• **Task**: Extract precisely the lines that run from the line containing "How do I perform: Click" to the end of the records below, with both ends included and pictures omitted.

*** Opening of Available records ***

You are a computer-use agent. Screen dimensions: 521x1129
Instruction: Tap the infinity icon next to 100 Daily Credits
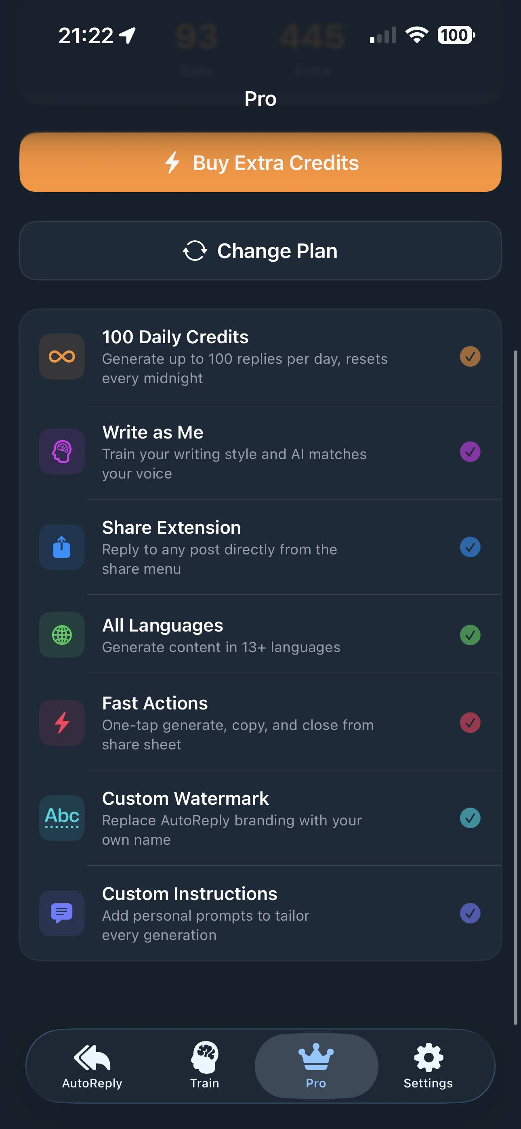click(x=61, y=356)
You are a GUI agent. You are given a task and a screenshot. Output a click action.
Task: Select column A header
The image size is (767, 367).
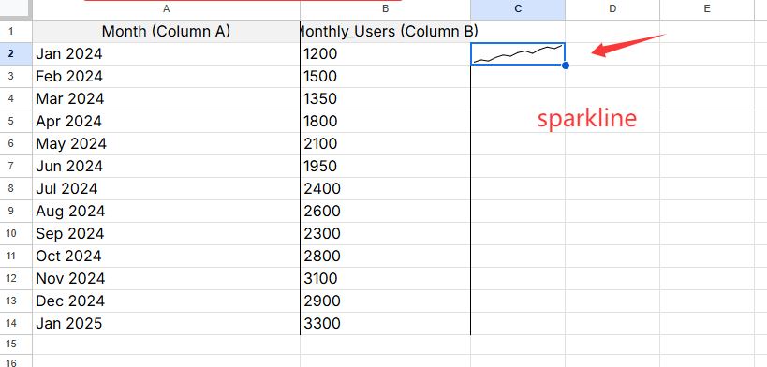point(167,9)
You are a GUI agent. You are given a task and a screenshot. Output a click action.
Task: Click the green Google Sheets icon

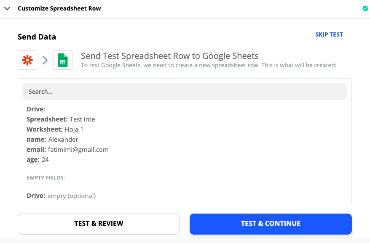63,60
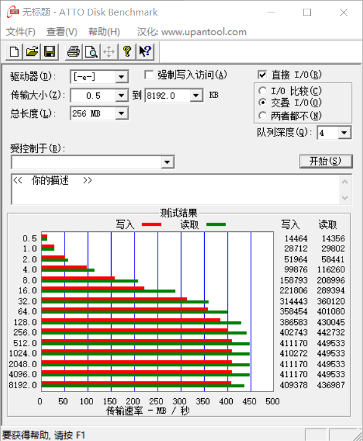Expand the 队列深度 queue depth dropdown
This screenshot has width=363, height=441.
tap(344, 133)
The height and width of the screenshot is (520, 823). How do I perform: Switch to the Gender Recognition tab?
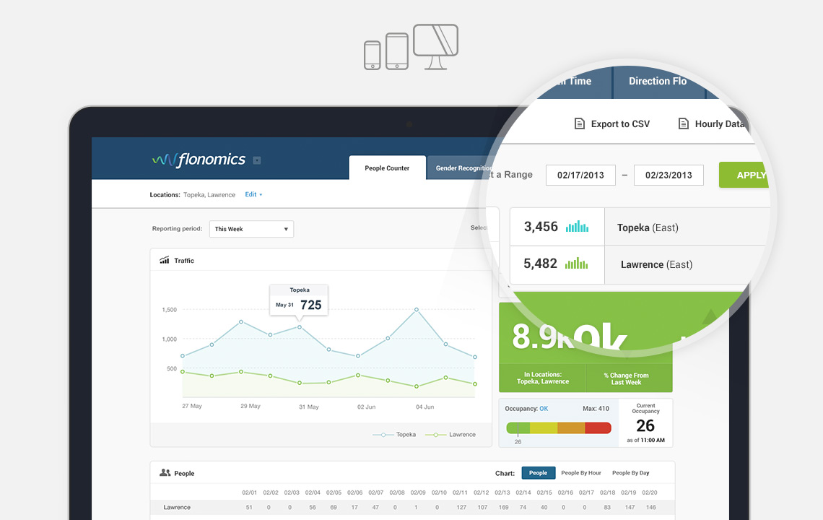coord(463,168)
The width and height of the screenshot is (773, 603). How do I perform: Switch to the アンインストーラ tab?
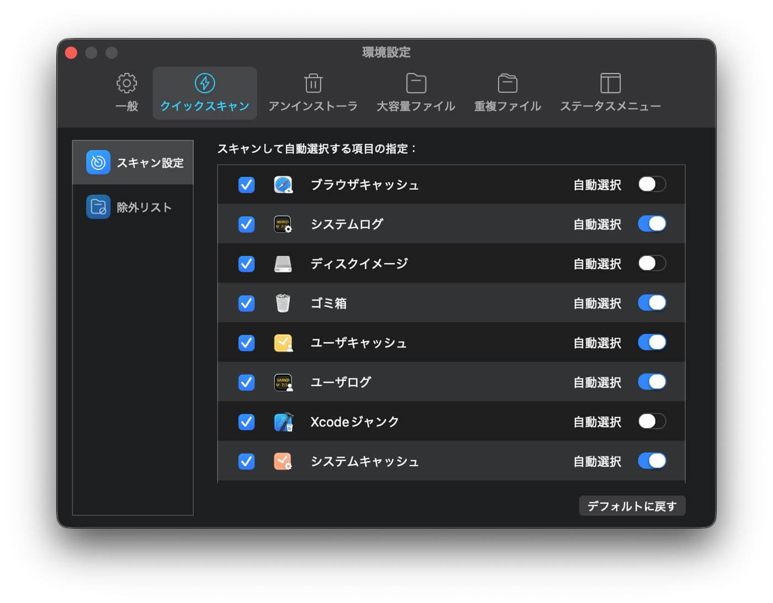pyautogui.click(x=313, y=83)
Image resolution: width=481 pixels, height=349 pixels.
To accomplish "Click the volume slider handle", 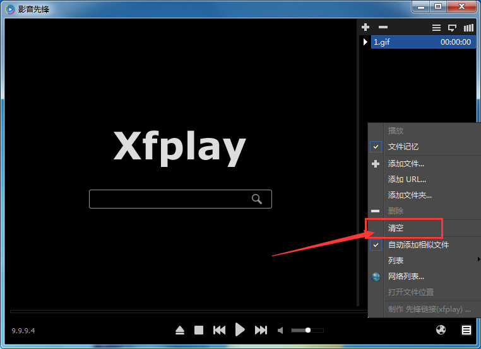I will pyautogui.click(x=308, y=330).
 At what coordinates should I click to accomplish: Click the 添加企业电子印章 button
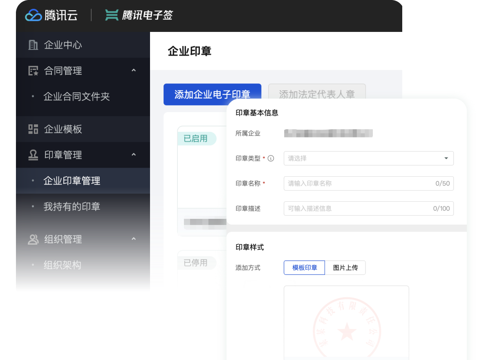[212, 95]
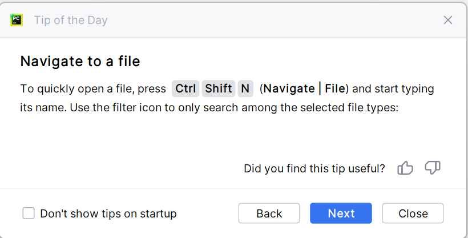Go to the previous tip with Back
This screenshot has height=238, width=468.
point(269,213)
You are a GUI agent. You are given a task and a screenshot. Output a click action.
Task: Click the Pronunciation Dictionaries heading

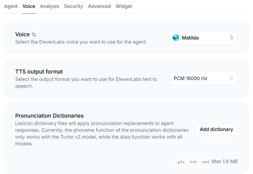click(49, 116)
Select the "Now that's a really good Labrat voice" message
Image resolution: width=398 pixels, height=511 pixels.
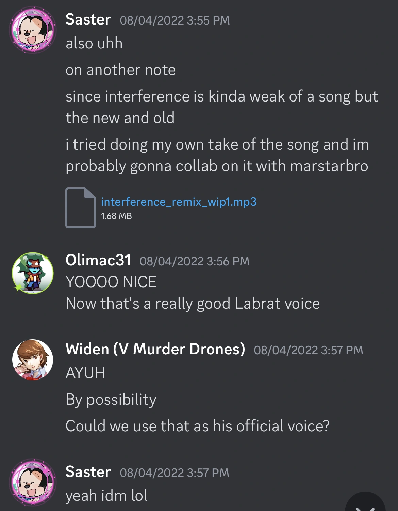193,304
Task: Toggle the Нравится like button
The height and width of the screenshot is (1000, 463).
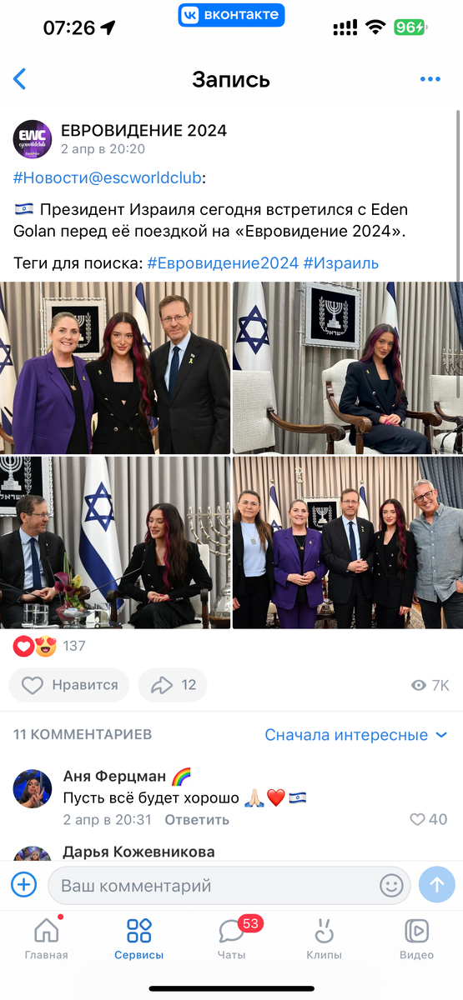Action: [x=69, y=685]
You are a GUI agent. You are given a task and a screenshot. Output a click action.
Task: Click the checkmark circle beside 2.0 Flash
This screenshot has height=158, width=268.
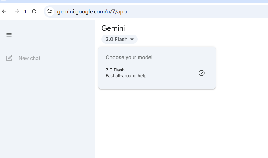pyautogui.click(x=202, y=73)
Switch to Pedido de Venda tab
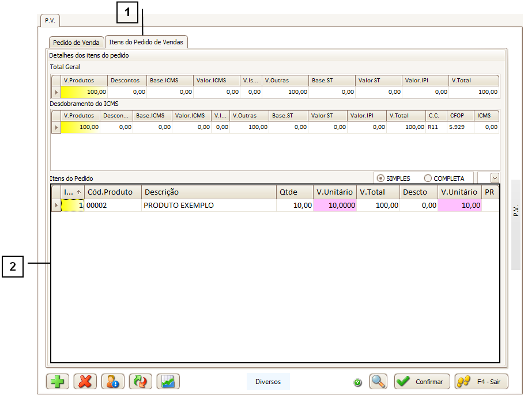 [x=76, y=43]
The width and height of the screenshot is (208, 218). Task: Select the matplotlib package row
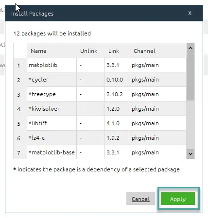coord(106,65)
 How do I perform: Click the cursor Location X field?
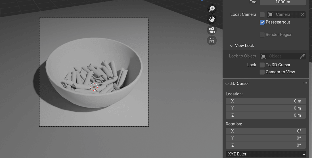pyautogui.click(x=266, y=101)
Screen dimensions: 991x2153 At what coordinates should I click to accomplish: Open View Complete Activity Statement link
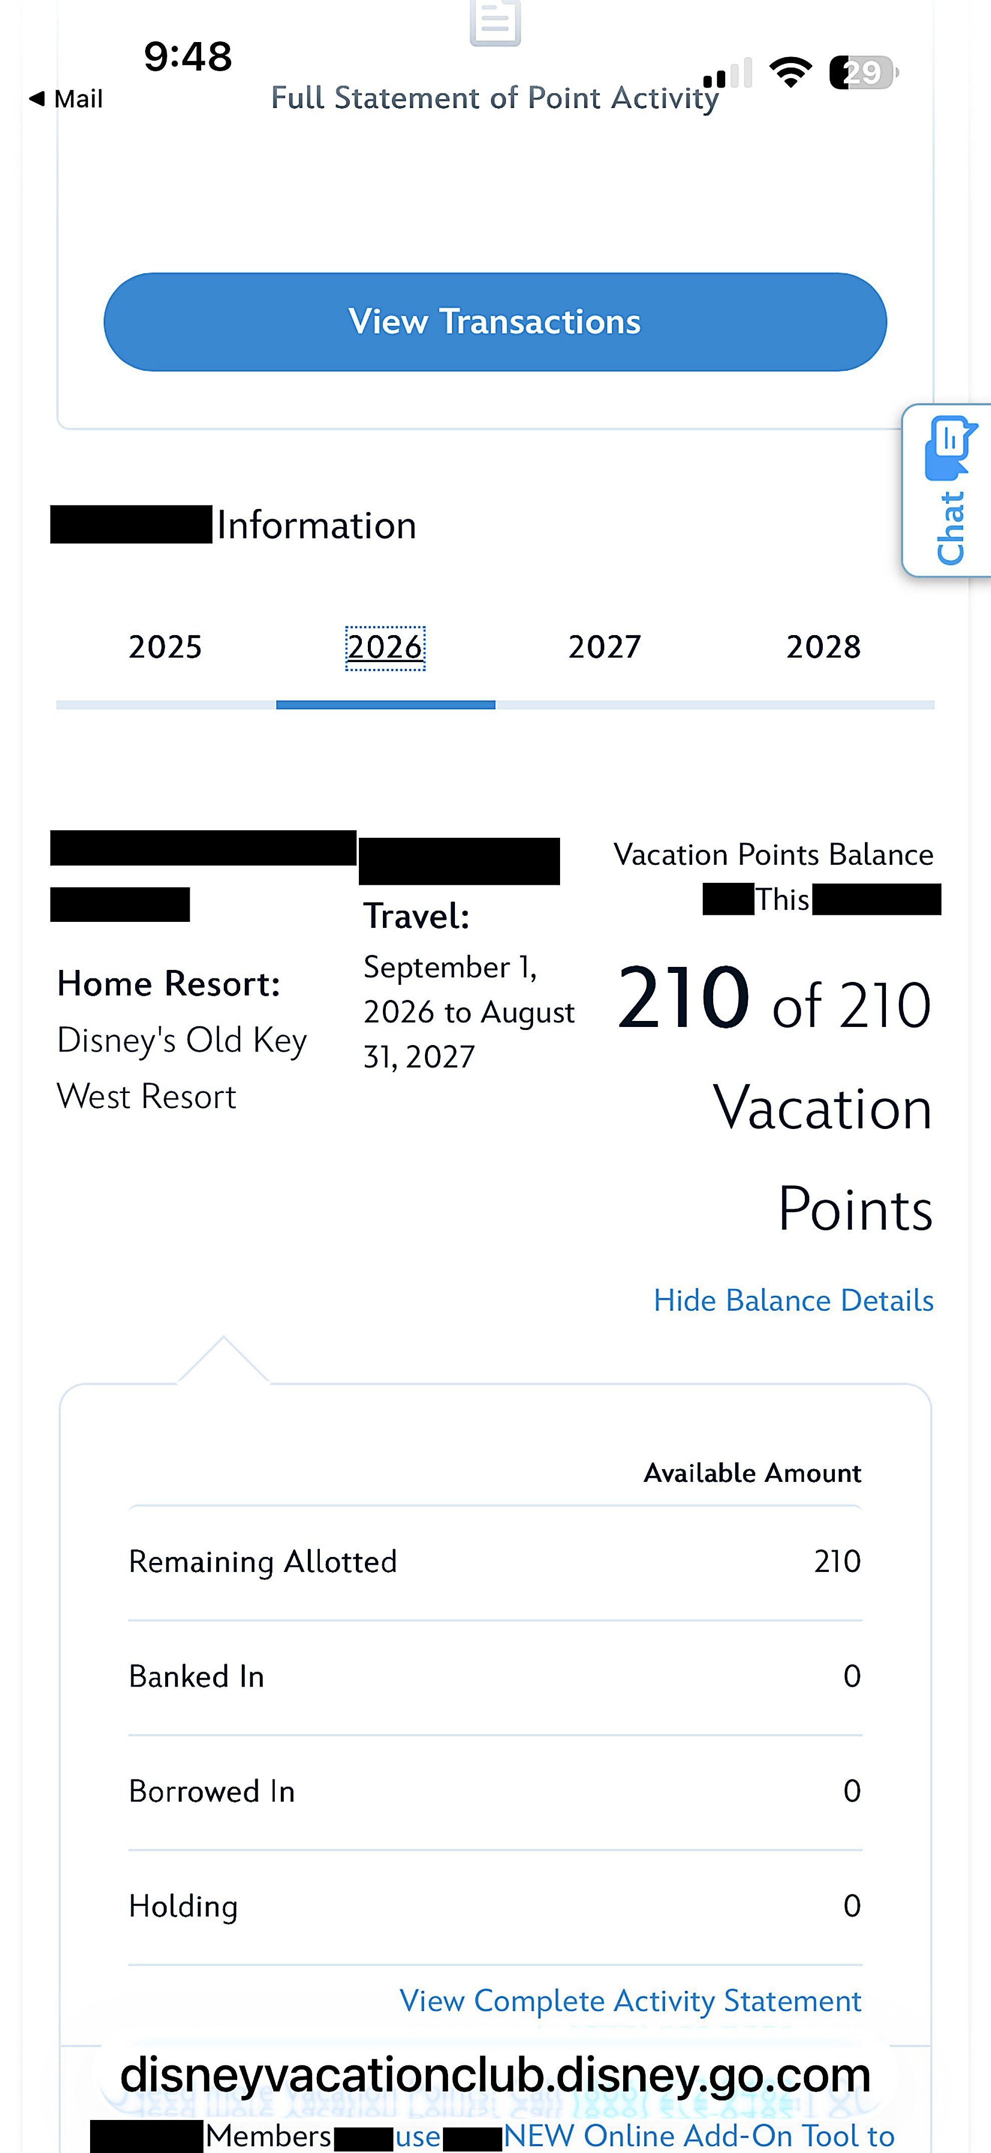630,2001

*** Close of Available records ***

• **Output of the exercise**:
 How do I perform: Click the cursor Location X field?
pyautogui.click(x=266, y=101)
Screen dimensions: 991x2153 At what coordinates should I click to accomplish: Open View Complete Activity Statement link
630,2001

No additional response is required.